Cierto es que ganó la oposición, que alternancia tocó a la puerta de la Entidad, y que el elegido por las mayorías del pueblo en desgracia, da un toque de esperanza para el mentado cambio que hasta hoy no nomás no logra asomar las narices.
Pero las cosas deben de llevar un orden, pues la estrategia de “todos al caballo y de a montón conquistamos Troya”, ya no funciona. Muchos menos cuando se quiere atravesar las murallas a punta de fregadazos; así nomás no.
Y es que por haber servido de aguadores, de reparte playeras, de carga bocinas y hasta banderas bicolores, o por el simple hecho de haber rayado la boleta en el espacio que dio el triunfo al elegido, muchos ya se sienten los nuevos funcionarios de Quintana Roo; ya se ven cuál nuevos “jijos de papá gobierno” mamando de la ubre pública a pesar de contar con perfil de fariseos.
Muy lejanos de lo que aún está por decidirse desde arriba, hay quienes alborotan al gallinero regando su tepache, presumiendo serán los primeros en la lista del que vendrá. Algunos hasta se han comprado títulos para pintarse de profesionistas; y no faltará aquel que ya se ande afiliando con los panistas o los perredistas para decir “de aquí soy”.
Pena ajena da mirarlos amarrando navajas y formando sus grupitos, pues ni bien se ha amarrado la lechona y ya andan vendiendo el chicharrón a medio mundo; así nomás no señoras y señores.

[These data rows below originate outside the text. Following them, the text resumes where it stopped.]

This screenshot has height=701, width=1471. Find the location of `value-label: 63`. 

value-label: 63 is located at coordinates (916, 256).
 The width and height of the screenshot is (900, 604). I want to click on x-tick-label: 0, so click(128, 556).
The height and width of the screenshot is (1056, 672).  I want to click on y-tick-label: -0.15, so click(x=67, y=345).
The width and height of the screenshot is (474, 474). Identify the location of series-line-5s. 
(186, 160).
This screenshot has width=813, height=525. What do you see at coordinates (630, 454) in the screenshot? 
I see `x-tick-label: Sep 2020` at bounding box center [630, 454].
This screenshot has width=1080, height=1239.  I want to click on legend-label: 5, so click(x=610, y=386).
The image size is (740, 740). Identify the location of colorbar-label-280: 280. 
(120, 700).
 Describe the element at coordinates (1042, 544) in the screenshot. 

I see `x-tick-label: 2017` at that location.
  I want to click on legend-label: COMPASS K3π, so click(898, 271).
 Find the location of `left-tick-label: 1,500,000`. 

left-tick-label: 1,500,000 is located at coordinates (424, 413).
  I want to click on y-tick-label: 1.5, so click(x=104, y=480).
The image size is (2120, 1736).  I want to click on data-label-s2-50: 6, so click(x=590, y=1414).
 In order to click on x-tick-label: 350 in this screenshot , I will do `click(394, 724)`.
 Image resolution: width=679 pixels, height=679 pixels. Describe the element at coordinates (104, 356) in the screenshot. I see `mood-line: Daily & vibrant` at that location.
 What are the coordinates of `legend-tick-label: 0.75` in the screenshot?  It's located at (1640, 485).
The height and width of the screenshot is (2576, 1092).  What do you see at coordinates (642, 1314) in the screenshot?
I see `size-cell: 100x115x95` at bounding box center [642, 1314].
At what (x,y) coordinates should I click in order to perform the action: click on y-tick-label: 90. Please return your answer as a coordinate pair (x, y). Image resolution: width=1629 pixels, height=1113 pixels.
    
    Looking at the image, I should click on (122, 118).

Si bien es cierto que a muchos no gustó el nombramiento de “Los 36 de Transición”, la realidad es que la mayoría cuentan con una profesión ganada a base de largas horas de escuela, o al menos gozan de experiencia en el servicio público. Por eso fueron elegidos, y aunque algunos carguen escuela de pillos, son el mal necesario pues de entrada se pusieron guapos con papá.
Valga la redundancia, la historia nos ha dado muchas lecciones, y Quintana Roo ya no está para improvisaciones. La estrategia de cambio urge de gente preparada, de experiencia, de figuras garantes de resultados, más no así de un cúmulo de ilusos y soberbios personajes que solo buscan el poder por el poder, o más bien el joder en aras del poder; así nomás no.